**Task objective**
Enter the stretch of the material from the line containing "Viewport: 700px width, 525px" through the line containing "click(385, 89)" into a two-column CSV with the headers request and response, one row per request, each value in a single quoted field with line breaks replaced by spaces. Leave the pictures out.

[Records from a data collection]

--- BEGIN ---

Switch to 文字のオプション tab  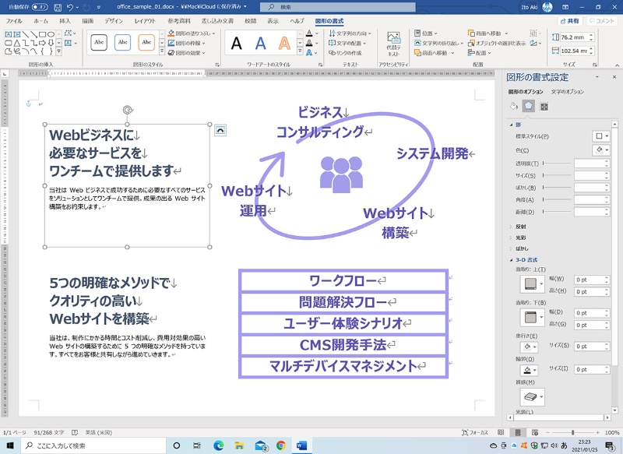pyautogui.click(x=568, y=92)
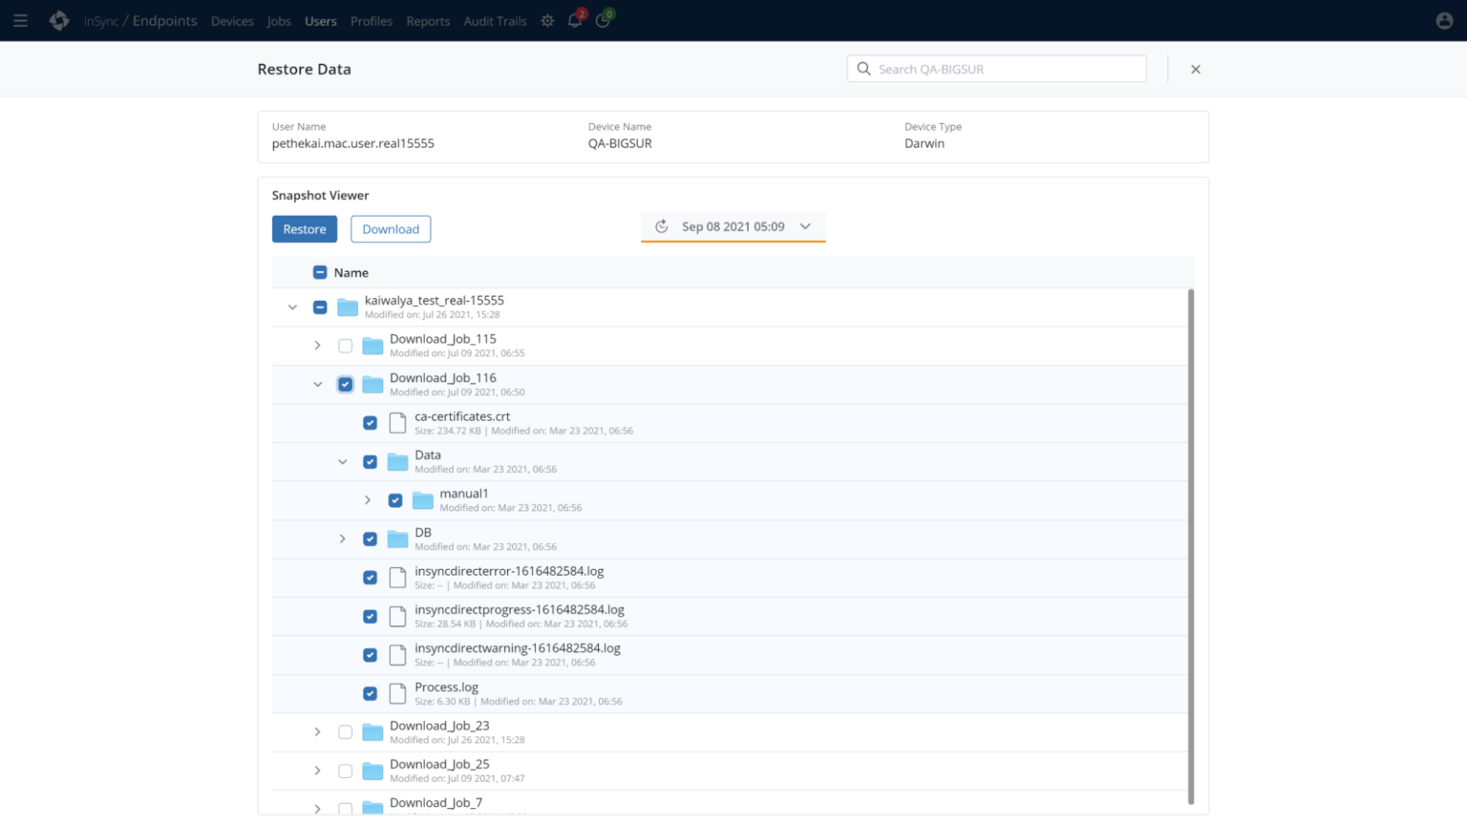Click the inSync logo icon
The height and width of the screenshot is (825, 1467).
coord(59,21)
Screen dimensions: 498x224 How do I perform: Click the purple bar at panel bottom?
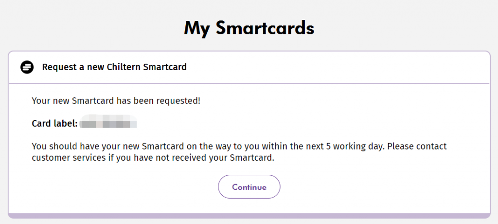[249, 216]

--- END ---
--- BEGIN ---

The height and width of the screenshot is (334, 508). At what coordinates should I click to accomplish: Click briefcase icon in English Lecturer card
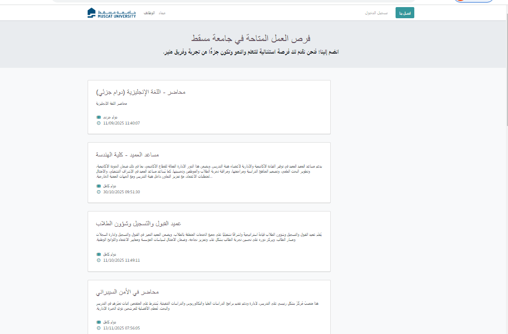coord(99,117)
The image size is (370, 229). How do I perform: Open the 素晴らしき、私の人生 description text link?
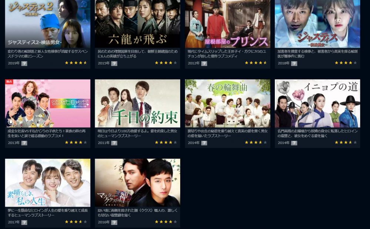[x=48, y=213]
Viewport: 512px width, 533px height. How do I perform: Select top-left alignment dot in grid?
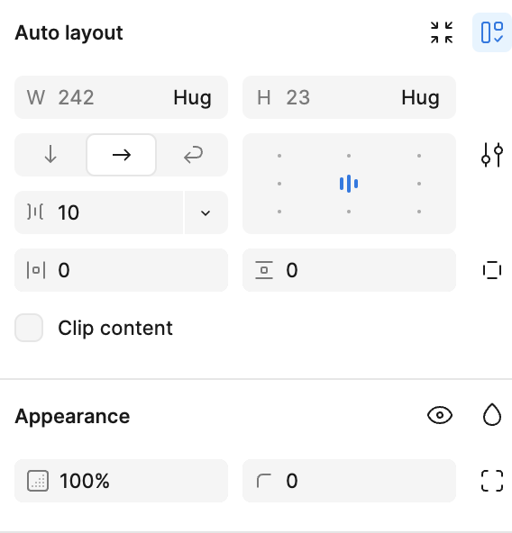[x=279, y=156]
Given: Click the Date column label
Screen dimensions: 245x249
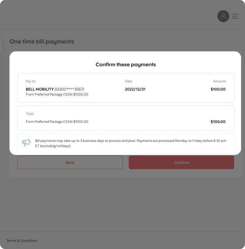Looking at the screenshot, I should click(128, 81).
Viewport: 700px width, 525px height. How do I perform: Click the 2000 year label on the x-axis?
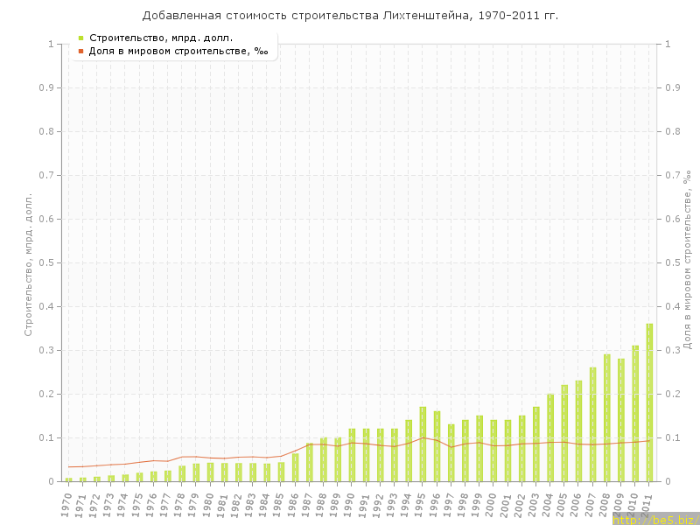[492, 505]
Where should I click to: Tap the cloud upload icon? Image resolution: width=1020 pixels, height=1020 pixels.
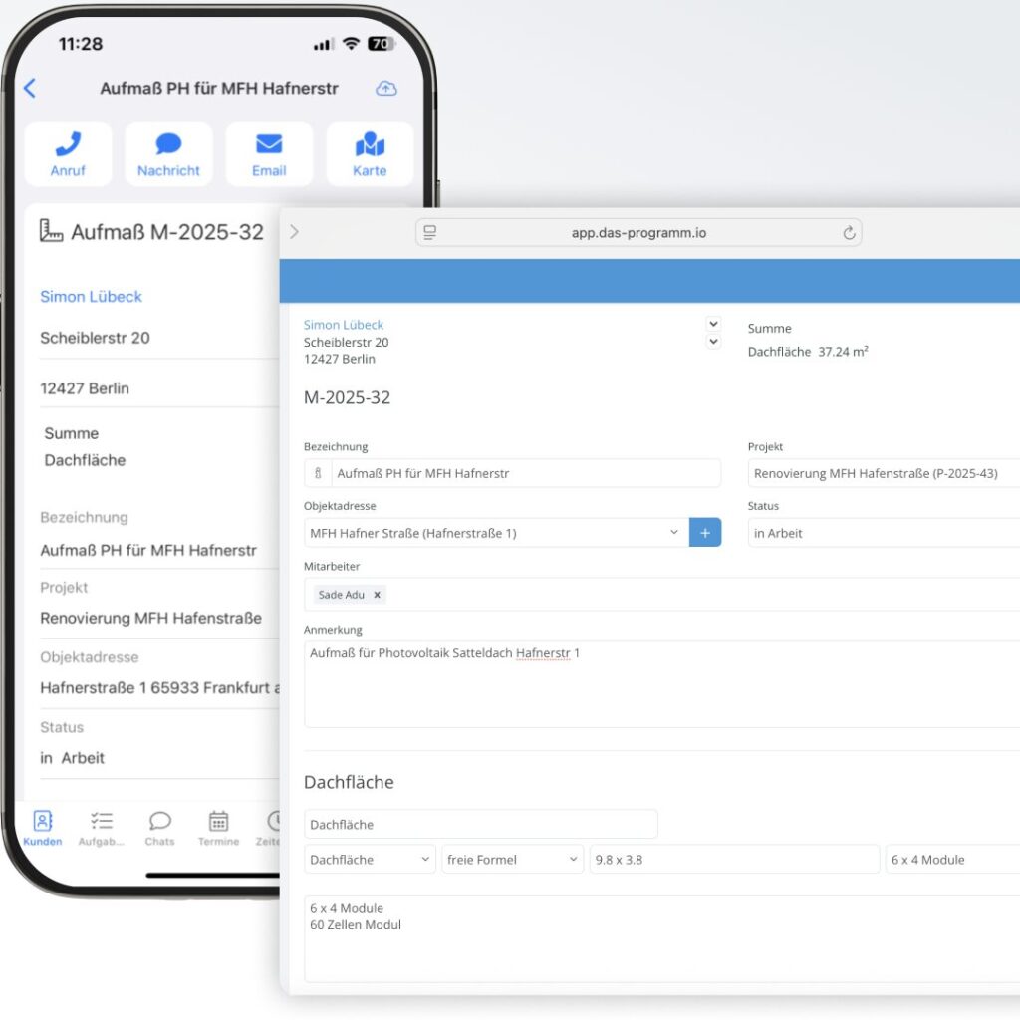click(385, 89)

--- END ---

**Written answer**
request,response
"Viewport: 700px width, 525px height. How do I perform: Click the 2000 year label on the x-axis?","[492, 505]"
"Where should I click to: Tap the cloud upload icon? Image resolution: width=1020 pixels, height=1020 pixels.","click(385, 89)"